By Smilin on 11/15/2010 11:48:26 AM , Rating: 2
It keeps the imbedded ads but doesn't display the whole site so all banner advertisements and such are missing. In other words it does not present the copyrighted material in accordance with the owners wishes.

You're missing the point though.

Google does not own the copyright on the material. They are displaying the property without any reimbursement to the owner and without the owner's permission.

As I said...this is typical Google behavior.

(btw: the discussion has been advanced...perhaps just not in the direction you wish. your request for dismissal is denied)


The clueless rise
By frobizzle on 11/11/2010 9:48:49 AM , Rating: 2
Once more, the so-called mainstream networks are devoid of any clue. "People aren't watching our shows any more. Must be because of that (colorful metaphor) Internet!"

Hello! Network executives... people aren't watching your shows because A) Most of them are complete crap and B) when you have 35 minutes of content for an hour show, the rest of the time occupied by commercials, there really is no impetus to watch your shows!




RE: The clueless rise
By FITCamaro on 11/11/2010 4:46:17 PM , Rating: 2
Yup. In a 168 hour week, not counting sports and movie channels, there is maybe 10 hours of quality television in my opinion.


By Boldar Blood on 11/11/2010 1:25:43 PM , Rating: 2
A workaround has already been posted and basically consists of changing a single setting in the Google Chrome browser that causes it to no longer read as a GoogleTV device. Easy.

Just ordered my Logitech Revue through DishNetwork and am looking forward to catching all the shows I miss let alone the other great features of GoogleTV.




By gjk392 on 11/11/2010 6:45:43 PM , Rating: 2
where ?


What should happen -
By Fracture on 11/11/2010 2:41:38 PM , Rating: 2
1) Google should be an ISP offering unlimited bandwidth at $20-$25/month.
2) Google should partner/buy Netflix
3) Google should provide "TV" service via internet Netflix-style
4) Profit.

Imagine it - every show is essentially on-demand. And Google would have huge advertising capture since everyone and their mother would migrate to this.




RE: What should happen -
By Smilin on 11/11/2010 3:44:34 PM , Rating: 2
1) I've already got unlimited. $20 would be nice though.
2) Netflix should continue to work with Sony, Microsoft, TiVo, and the rest of the market.
3) Google should recognize I already have Netflix and Hulu, Amazon, and Zune on my TV.

You're asking for me to invite big brother into my house and I'll gain nothing I don't already have. Google doesn't need any more power than they already have until they can begin doing less evil.

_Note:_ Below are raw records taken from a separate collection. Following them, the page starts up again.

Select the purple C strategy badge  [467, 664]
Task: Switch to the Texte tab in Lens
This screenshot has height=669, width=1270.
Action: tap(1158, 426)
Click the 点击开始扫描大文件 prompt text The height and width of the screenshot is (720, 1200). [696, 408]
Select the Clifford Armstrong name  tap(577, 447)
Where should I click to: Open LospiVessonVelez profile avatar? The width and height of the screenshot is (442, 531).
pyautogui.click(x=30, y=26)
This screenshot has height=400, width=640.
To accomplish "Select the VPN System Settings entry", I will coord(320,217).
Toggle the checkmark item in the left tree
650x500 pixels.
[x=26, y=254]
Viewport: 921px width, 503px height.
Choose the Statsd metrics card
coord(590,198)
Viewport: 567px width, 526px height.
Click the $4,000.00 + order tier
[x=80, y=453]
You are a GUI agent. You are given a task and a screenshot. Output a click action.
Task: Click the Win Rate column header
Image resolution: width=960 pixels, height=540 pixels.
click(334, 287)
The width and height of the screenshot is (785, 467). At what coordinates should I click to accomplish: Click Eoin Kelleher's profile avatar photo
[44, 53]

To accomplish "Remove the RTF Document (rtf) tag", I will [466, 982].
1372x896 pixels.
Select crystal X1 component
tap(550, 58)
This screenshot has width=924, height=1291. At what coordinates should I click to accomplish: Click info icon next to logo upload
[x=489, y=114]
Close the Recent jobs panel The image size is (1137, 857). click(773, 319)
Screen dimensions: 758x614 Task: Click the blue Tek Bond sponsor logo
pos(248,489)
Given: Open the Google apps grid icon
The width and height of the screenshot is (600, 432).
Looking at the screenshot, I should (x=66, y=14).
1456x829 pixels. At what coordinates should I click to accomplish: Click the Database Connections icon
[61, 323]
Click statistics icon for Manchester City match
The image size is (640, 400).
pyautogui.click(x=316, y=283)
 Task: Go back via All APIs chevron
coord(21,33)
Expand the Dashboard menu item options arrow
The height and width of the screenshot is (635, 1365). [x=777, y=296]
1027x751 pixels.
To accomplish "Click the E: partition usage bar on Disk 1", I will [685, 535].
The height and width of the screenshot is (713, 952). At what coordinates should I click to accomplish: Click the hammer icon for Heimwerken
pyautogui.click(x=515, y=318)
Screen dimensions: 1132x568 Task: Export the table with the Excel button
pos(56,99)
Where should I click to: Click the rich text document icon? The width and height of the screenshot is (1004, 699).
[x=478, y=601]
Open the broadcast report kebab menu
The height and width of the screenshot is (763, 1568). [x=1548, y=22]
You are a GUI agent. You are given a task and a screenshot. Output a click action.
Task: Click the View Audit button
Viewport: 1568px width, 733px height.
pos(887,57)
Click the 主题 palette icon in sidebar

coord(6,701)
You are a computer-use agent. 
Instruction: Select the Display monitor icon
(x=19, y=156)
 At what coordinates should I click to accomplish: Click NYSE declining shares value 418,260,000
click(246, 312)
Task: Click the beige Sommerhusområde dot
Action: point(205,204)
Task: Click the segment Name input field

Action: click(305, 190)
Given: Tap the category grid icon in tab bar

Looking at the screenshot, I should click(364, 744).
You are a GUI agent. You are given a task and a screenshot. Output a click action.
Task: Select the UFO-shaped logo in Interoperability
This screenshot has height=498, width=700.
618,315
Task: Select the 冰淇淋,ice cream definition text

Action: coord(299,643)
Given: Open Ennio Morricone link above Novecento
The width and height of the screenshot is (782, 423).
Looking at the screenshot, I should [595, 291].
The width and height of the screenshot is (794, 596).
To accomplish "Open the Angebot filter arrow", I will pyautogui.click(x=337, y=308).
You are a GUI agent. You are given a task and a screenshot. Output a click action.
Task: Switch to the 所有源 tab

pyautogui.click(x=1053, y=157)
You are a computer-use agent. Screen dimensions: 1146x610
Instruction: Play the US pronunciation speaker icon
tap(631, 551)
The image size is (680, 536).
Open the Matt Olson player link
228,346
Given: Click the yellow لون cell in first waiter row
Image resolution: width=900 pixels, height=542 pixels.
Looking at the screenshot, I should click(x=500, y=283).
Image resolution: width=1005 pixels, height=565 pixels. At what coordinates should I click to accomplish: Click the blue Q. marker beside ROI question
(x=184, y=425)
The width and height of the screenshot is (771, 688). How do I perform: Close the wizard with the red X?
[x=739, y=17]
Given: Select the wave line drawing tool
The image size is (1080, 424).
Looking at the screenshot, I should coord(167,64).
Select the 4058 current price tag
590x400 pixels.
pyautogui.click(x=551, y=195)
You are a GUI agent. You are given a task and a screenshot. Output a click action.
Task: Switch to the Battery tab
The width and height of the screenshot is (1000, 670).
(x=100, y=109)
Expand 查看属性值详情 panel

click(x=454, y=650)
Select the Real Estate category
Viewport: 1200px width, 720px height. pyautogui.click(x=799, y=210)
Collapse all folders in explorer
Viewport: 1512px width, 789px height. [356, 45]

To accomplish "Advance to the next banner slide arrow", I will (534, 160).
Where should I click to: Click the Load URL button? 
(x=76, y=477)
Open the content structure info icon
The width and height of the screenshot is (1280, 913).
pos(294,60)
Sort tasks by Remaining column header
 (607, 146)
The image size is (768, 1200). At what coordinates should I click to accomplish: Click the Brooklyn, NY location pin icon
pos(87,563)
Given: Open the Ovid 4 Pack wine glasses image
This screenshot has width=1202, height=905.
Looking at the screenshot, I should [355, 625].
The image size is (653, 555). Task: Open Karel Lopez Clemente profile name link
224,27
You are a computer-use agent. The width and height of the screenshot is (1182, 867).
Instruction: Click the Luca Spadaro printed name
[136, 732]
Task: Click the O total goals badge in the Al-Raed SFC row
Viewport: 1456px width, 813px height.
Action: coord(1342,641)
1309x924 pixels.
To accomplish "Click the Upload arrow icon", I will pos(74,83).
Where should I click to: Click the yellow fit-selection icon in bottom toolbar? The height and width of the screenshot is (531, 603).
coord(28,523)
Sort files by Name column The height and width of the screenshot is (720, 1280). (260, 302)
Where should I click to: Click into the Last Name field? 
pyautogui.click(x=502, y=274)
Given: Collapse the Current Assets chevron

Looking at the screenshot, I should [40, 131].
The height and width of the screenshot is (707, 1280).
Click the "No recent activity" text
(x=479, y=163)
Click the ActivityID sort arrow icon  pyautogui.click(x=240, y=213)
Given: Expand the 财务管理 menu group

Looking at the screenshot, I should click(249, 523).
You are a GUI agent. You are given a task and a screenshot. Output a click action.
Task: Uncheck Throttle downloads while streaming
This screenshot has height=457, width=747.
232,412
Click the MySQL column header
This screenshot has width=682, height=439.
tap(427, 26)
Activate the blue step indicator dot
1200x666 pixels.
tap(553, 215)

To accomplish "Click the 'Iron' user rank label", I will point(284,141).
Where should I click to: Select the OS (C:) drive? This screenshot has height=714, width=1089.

By hsew on 11/11/2010 7:20:51 PM , Rating: 3
*insert statement bashing FOX (news) here*

Ah ha! There it is!




Some clarification
By Trisped on 11/11/2010 12:35:05 PM , Rating: 2
The way the article reads I thought it was saying that there would be absolutely no way to view the networks not on board with Google TV. After thinking about it I realized this cannot be correct.

Over the air and cable transmissions will still be viable ways of viewing content, it is only the advanced Google TV features which will be blocked. That said, there will probably be a web browser which could be used to view shows on current video streaming sites as well as Hulu and YouTube apps to stream directly from these providers. Since the TV is in essence a TV, PC, and more I expect these broadcasters can only block the "and more" features due to direct licensing.

More clarification would be nice. Any chance DailyTech will ask for an interview with the Google TV people?